I had written about the risks of the CVS activation and warned brands about this in my post last year. Apparently, brands are now facing the exact problem I wrote about - they produced large quantities for CVS but are not seeing the sell through everyone hoped for and are left holding the bag with large amounts due that possibly have not been paid. I hate to say I told you so but...I told you so.
I know this was heralded has a big K-Beauty moment but the bottomline is that K-Beauty at CVS is a flop.
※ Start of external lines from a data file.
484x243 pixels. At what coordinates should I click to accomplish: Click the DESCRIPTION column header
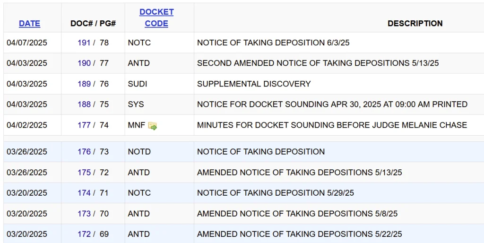point(415,24)
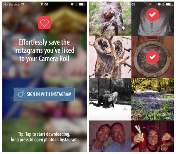The width and height of the screenshot is (176, 154).
Task: Tap the alarm icon on right status bar
Action: (159, 4)
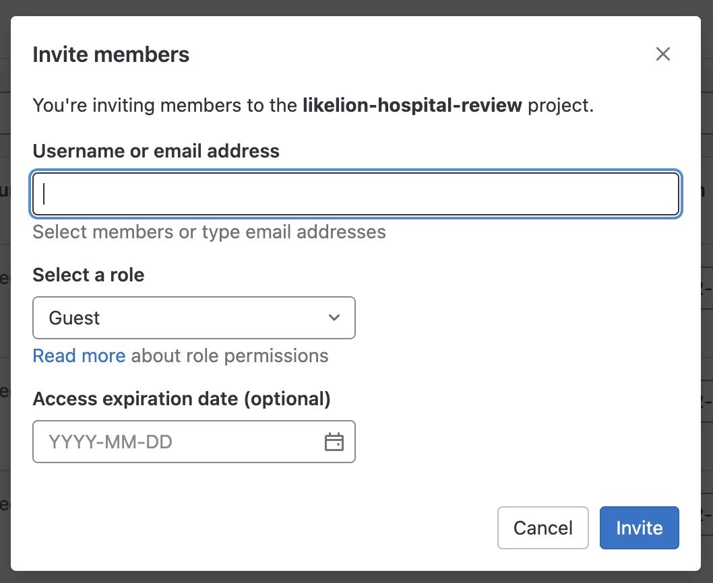Open the calendar date picker icon
The height and width of the screenshot is (583, 713).
[x=334, y=442]
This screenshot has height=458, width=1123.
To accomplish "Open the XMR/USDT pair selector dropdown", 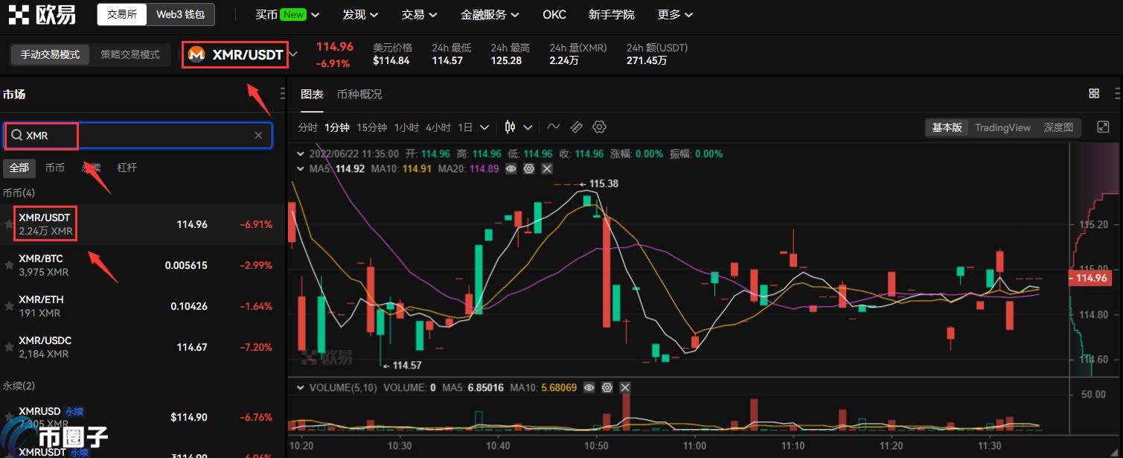I will tap(294, 54).
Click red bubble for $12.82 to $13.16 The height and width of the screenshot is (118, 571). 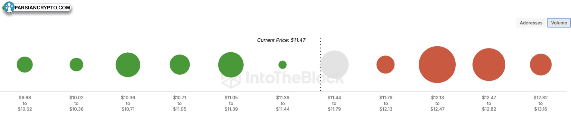coord(541,64)
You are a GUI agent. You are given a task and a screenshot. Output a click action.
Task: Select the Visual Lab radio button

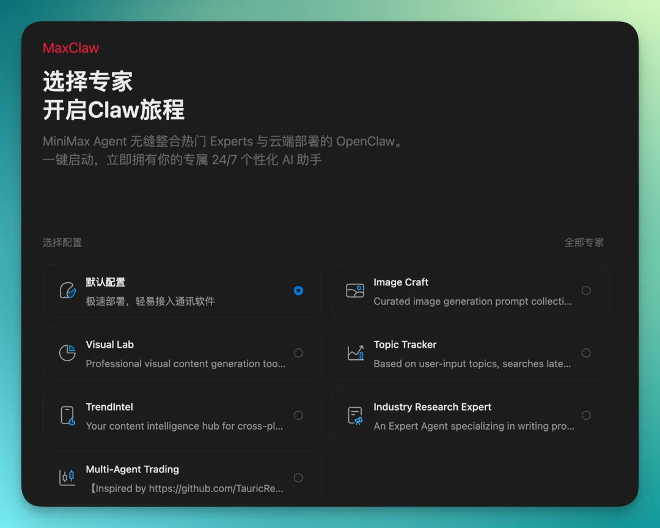pos(298,353)
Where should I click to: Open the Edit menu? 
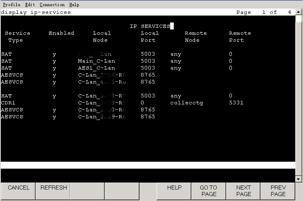click(x=30, y=5)
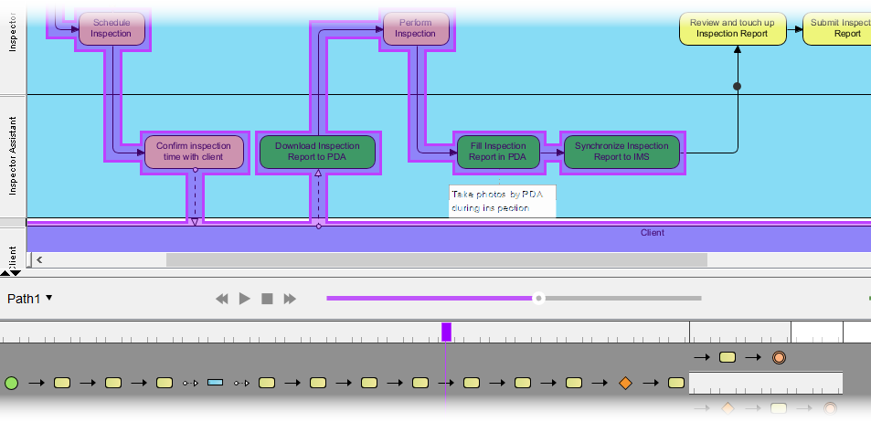Click the green start event in timeline
Screen dimensions: 871x422
[x=12, y=383]
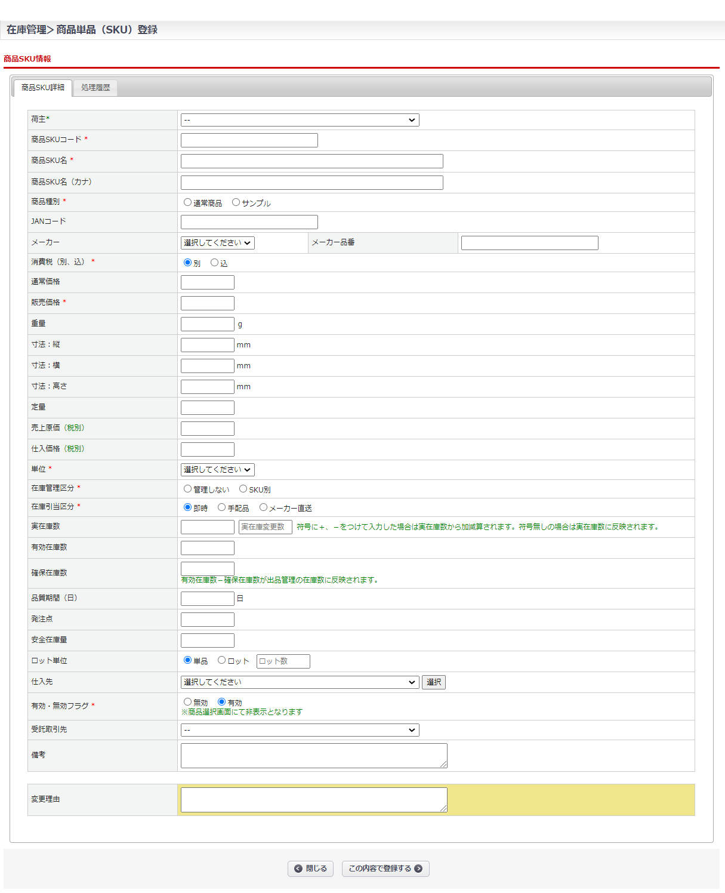Expand the 仕入先 supplier dropdown
Screen dimensions: 725x893
tap(300, 682)
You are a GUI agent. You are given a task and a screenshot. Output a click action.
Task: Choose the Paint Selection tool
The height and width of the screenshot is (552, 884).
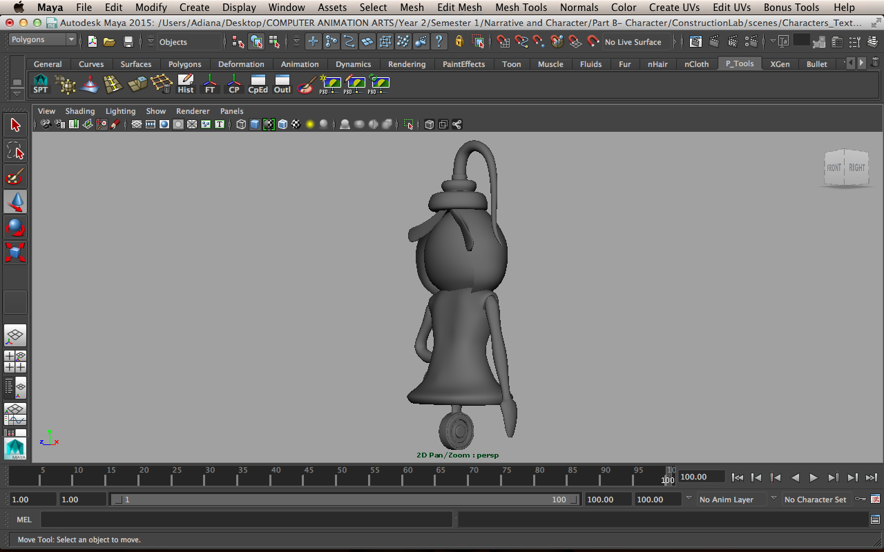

Amazon Doubling Down on K-Beauty
As K-Beauty growth exploded, where do many customers buy their products? Amazon, of course. Better pricing, fast-shipping, ease of purchase - there are many reasons why one would buy at Amazon. Now Amazon wants in on the game so resellers and brands should watch out. Rumor has it they will increasingly turn to an Amazon selling model where brands sell directly to Amazon and Amazon retails on their site.
Tony Moly already took this strategy and apparently it's not working well. In an attempt to control their distribution and presence on Amazon and shut down unauthorized resellers on Amazon, Tony Moly agreed to be part of Amazon's Luxury Brands program. Are you thinking, "that doesn't make sense. Tony Moly isn't a luxury brand". Yes, you are right. The program was more a way for Tony Moly to start controlling the selling of the product rather than branding themselves as a luxury brand.
However, this move did not reboot their Amazon business. When they took down their previous listings and started fresh (one person called this going "nuclear"), they killed all previous sales history, reviews, etc, on Amazon and started anew. The problem with this is that Amazon bases their algorithms on sales history, reviews, etc. Apparently, Tony Moly is selling a fraction of what other resellers were selling before.
Of these three issues, the manufacturers not passing audits worries me the most. The key to K-Beauty is all about innovation and speed and if strangled by regulatory problems and shut down, what will the impact to creation be? It's time for brands and for Korean manufacturers to operate in a new normal. This is no longer 2015. In a way, K-Beauty just go too popular for its own britches and is an example of what can happen if you grow too quickly.